* Problem description:
Each line of the data below from the one holding "This screenshot has height=1220, width=2571." to the one holding "Task: Click the Google apps grid icon", inclusive, is to be reproduced exactly; no other line belongs in the answer.

*** Opening Source data ***

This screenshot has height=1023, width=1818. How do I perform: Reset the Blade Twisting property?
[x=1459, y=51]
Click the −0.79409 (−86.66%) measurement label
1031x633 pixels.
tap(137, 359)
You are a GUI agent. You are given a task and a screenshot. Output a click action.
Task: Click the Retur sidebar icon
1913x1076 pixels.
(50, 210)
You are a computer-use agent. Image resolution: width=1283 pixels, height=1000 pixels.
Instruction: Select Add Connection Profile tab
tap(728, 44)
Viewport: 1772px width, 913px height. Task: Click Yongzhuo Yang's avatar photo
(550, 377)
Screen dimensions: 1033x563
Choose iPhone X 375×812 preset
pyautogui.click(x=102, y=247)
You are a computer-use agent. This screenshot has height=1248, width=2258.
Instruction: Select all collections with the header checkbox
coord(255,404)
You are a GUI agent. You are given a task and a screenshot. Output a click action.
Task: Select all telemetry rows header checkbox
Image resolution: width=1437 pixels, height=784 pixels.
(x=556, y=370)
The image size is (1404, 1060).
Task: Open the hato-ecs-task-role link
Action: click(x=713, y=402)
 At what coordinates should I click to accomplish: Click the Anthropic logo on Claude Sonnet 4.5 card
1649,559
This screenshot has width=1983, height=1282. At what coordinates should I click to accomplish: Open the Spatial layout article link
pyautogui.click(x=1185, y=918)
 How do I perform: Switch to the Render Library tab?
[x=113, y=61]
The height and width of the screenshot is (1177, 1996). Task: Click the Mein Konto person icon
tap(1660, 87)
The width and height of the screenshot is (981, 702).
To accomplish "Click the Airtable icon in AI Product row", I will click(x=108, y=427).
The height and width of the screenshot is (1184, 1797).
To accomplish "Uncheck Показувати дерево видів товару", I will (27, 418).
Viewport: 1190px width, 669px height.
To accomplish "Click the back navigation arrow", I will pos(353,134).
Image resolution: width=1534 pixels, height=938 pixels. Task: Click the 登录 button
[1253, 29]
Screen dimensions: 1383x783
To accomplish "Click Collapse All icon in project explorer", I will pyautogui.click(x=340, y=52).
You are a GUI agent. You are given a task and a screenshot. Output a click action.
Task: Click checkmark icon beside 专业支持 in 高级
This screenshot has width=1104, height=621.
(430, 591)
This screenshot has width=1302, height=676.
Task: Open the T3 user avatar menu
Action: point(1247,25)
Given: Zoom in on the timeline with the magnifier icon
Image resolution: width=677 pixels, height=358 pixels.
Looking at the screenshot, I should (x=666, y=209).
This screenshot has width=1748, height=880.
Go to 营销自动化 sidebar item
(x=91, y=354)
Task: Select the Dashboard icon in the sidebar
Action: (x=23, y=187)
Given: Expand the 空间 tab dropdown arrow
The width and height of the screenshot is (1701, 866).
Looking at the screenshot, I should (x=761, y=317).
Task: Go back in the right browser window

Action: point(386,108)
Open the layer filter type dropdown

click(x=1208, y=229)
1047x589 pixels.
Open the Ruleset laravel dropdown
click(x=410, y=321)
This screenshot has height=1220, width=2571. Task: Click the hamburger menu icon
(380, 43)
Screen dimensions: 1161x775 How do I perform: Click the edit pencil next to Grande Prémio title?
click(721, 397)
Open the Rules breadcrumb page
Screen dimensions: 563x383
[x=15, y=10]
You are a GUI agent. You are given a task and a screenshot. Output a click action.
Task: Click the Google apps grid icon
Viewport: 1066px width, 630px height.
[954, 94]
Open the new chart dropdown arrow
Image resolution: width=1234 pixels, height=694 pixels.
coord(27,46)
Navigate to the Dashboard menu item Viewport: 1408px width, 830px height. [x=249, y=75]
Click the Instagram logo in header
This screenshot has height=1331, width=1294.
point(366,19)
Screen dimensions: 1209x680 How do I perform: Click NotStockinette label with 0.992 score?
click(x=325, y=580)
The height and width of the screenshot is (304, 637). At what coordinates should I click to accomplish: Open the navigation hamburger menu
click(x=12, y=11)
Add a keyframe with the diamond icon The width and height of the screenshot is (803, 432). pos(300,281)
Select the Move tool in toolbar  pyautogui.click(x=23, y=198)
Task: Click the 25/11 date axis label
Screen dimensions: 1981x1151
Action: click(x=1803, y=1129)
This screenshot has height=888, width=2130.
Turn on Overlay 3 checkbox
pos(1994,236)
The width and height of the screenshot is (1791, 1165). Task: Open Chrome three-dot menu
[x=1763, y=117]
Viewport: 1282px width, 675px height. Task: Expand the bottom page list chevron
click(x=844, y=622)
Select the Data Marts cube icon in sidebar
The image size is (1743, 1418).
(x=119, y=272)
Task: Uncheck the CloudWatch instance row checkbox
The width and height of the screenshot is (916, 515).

*** Closing Source data ***

* Problem solution:
This screenshot has height=1220, width=2571. Task: Click the hamburger menu icon
(380, 43)
Screen dimensions: 1161x775 How do I perform: Click the edit pencil next to Grande Prémio title?
click(721, 397)
Open the Rules breadcrumb page
Screen dimensions: 563x383
[x=15, y=10]
You are a GUI agent. You are given a task and a screenshot. Output a click action.
Task: Click the Google apps grid icon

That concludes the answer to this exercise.